Aim of the exercise: Retyping all the entries exactly is the whole task.
┌─ Records to process
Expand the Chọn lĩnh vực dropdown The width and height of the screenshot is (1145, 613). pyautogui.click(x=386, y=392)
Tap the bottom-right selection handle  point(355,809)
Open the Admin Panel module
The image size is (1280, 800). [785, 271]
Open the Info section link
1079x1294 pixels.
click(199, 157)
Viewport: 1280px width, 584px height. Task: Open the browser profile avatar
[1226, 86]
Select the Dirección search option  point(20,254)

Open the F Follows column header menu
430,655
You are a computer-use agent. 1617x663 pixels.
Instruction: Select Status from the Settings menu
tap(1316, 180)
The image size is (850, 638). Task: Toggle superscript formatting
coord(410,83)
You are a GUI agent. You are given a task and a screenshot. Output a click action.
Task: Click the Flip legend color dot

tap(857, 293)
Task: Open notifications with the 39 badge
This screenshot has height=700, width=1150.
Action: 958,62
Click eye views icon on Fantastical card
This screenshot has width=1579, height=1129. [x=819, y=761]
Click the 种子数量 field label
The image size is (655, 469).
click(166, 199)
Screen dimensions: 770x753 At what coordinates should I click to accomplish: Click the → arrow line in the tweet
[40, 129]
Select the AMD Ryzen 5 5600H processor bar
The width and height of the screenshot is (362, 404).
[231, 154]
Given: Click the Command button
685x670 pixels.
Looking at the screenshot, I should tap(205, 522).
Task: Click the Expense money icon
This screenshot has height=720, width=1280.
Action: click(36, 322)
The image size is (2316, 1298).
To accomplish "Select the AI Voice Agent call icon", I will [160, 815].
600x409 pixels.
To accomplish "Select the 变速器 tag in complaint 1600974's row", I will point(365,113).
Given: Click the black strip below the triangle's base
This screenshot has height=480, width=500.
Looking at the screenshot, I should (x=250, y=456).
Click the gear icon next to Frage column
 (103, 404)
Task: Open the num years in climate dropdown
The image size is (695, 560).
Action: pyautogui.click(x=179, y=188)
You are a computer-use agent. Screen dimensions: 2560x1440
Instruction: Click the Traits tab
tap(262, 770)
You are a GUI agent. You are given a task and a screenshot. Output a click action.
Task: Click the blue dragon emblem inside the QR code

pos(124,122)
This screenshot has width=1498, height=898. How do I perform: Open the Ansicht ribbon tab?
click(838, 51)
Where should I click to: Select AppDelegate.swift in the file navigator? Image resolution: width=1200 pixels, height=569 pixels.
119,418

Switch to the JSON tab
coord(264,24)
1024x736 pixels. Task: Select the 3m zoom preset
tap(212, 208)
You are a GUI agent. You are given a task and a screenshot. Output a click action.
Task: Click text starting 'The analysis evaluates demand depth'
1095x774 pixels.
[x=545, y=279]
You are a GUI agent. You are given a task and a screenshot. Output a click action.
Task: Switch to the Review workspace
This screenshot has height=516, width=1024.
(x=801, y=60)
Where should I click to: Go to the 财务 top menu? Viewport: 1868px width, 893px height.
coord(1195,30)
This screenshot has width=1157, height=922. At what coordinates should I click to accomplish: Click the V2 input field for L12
└─
Expected answer:
Expand the Chọn lĩnh vực dropdown The width and height of the screenshot is (1145, 613). pyautogui.click(x=386, y=392)
Tap the bottom-right selection handle  point(355,809)
Open the Admin Panel module
The image size is (1280, 800). [785, 271]
Open the Info section link
1079x1294 pixels.
click(199, 157)
Viewport: 1280px width, 584px height. Task: Open the browser profile avatar
[1226, 86]
Select the Dirección search option  point(20,254)

Open the F Follows column header menu
430,655
You are a computer-use agent. 1617x663 pixels.
Instruction: Select Status from the Settings menu
tap(1316, 180)
The image size is (850, 638). Task: Toggle superscript formatting
coord(410,83)
You are a GUI agent. You are given a task and a screenshot. Output a click action.
Task: Click the Flip legend color dot

tap(857, 293)
Task: Open notifications with the 39 badge
This screenshot has height=700, width=1150.
Action: 958,62
Click eye views icon on Fantastical card
This screenshot has width=1579, height=1129. [x=819, y=761]
Click the 种子数量 field label
The image size is (655, 469).
click(166, 199)
Screen dimensions: 770x753 At what coordinates should I click to accomplish: Click the → arrow line in the tweet
[40, 129]
Select the AMD Ryzen 5 5600H processor bar
The width and height of the screenshot is (362, 404).
[231, 154]
Given: Click the Command button
685x670 pixels.
Looking at the screenshot, I should tap(205, 522).
Task: Click the Expense money icon
This screenshot has height=720, width=1280.
Action: click(36, 322)
The image size is (2316, 1298).
To accomplish "Select the AI Voice Agent call icon", I will [160, 815].
600x409 pixels.
To accomplish "Select the 变速器 tag in complaint 1600974's row", I will point(365,113).
Given: Click the black strip below the triangle's base
This screenshot has height=480, width=500.
Looking at the screenshot, I should (x=250, y=456).
Click the gear icon next to Frage column
 (103, 404)
Task: Open the num years in climate dropdown
The image size is (695, 560).
Action: pyautogui.click(x=179, y=188)
You are a computer-use agent. Screen dimensions: 2560x1440
Instruction: Click the Traits tab
tap(262, 770)
You are a GUI agent. You are given a task and a screenshot. Output a click action.
Task: Click the blue dragon emblem inside the QR code

pos(124,122)
This screenshot has width=1498, height=898. How do I perform: Open the Ansicht ribbon tab?
click(838, 51)
Where should I click to: Select AppDelegate.swift in the file navigator? Image resolution: width=1200 pixels, height=569 pixels.
119,418

Switch to the JSON tab
coord(264,24)
1024x736 pixels. Task: Select the 3m zoom preset
tap(212, 208)
You are a GUI agent. You are given a task and a screenshot. Output a click action.
Task: Click text starting 'The analysis evaluates demand depth'
1095x774 pixels.
[x=545, y=279]
You are a GUI agent. You are given a task and a screenshot. Output a click action.
Task: Switch to the Review workspace
This screenshot has height=516, width=1024.
(x=801, y=60)
Where should I click to: Go to the 财务 top menu? Viewport: 1868px width, 893px height.
coord(1195,30)
This screenshot has width=1157, height=922. At what coordinates should I click to accomplish: Click the V2 input field for L12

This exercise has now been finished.